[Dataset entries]
----------------------------------------
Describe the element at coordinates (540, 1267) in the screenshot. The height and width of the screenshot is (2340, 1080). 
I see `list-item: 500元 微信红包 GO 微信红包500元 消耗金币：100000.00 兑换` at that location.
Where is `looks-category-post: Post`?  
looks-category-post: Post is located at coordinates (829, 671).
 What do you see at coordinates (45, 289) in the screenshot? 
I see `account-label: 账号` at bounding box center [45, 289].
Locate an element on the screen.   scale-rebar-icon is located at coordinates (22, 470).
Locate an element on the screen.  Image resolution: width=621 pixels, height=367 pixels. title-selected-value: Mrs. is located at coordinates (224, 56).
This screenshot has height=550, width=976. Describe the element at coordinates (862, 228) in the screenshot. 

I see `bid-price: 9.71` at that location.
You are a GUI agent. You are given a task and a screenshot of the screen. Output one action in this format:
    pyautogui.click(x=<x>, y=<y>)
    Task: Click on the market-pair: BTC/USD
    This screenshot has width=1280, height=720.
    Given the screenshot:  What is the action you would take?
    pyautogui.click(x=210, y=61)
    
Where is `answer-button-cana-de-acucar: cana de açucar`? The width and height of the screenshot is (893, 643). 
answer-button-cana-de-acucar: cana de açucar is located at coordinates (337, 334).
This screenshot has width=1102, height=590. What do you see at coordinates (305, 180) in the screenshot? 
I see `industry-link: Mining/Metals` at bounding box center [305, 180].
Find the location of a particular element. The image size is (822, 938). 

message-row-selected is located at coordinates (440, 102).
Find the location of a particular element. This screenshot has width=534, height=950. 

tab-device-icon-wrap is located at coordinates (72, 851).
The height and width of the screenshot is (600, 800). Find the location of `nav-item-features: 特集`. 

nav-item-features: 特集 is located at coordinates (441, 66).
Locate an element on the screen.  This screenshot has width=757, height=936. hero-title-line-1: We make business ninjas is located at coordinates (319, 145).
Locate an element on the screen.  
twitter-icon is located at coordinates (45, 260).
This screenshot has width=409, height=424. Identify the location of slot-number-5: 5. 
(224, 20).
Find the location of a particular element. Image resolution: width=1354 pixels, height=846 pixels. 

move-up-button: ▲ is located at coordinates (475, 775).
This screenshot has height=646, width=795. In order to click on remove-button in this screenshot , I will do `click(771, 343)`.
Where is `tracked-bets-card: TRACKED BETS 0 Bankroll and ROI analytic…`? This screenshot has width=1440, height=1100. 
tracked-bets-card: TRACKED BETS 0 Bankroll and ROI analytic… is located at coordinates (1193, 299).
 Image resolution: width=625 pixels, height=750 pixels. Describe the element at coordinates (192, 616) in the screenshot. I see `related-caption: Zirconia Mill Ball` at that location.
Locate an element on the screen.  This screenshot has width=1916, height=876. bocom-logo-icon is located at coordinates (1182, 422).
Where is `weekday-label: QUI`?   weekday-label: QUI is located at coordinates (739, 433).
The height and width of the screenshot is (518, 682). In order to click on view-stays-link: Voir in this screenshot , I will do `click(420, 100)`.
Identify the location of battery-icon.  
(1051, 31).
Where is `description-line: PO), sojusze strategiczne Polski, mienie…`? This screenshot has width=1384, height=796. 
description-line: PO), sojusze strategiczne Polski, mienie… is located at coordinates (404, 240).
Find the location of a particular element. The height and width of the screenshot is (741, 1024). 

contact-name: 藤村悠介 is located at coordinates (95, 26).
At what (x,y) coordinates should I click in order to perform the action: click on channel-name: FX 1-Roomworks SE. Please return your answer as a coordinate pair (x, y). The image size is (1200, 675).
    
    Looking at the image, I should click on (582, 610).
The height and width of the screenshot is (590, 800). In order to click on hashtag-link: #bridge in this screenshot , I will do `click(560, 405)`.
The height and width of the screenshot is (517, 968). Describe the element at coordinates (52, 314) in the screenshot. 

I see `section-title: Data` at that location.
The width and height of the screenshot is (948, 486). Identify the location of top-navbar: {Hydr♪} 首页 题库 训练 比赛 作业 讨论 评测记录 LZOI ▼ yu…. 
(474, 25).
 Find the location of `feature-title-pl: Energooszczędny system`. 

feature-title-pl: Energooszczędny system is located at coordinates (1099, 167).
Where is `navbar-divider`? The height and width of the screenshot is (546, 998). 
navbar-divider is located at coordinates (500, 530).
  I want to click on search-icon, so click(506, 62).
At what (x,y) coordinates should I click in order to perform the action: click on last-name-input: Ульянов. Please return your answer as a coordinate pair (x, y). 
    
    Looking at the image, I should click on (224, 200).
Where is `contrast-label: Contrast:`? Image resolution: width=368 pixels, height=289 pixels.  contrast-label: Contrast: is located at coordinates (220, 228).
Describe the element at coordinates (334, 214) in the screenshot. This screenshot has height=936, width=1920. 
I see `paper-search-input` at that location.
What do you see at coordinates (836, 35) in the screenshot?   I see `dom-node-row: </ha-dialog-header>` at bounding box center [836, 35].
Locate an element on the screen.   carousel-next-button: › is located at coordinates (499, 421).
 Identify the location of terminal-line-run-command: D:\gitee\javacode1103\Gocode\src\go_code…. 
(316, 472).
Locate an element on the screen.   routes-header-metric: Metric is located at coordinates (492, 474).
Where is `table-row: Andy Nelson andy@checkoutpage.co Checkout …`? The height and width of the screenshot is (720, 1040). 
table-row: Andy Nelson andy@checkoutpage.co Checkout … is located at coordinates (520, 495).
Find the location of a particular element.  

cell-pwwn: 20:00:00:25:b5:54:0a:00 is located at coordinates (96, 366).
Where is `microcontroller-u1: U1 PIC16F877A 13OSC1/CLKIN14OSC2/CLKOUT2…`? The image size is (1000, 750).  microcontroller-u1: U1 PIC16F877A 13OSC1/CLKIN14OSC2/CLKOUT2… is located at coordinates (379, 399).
----------------------------------------
◆ Required action ◆
Reproduce word for word every line from the one containing "The height and width of the screenshot is (600, 800)." to the one containing "coordinates (319, 145).", including both of those lines.

◆ Expected answer ◆
The height and width of the screenshot is (600, 800). Find the location of `nav-item-features: 特集`. 

nav-item-features: 特集 is located at coordinates (441, 66).
Locate an element on the screen.  This screenshot has width=757, height=936. hero-title-line-1: We make business ninjas is located at coordinates (319, 145).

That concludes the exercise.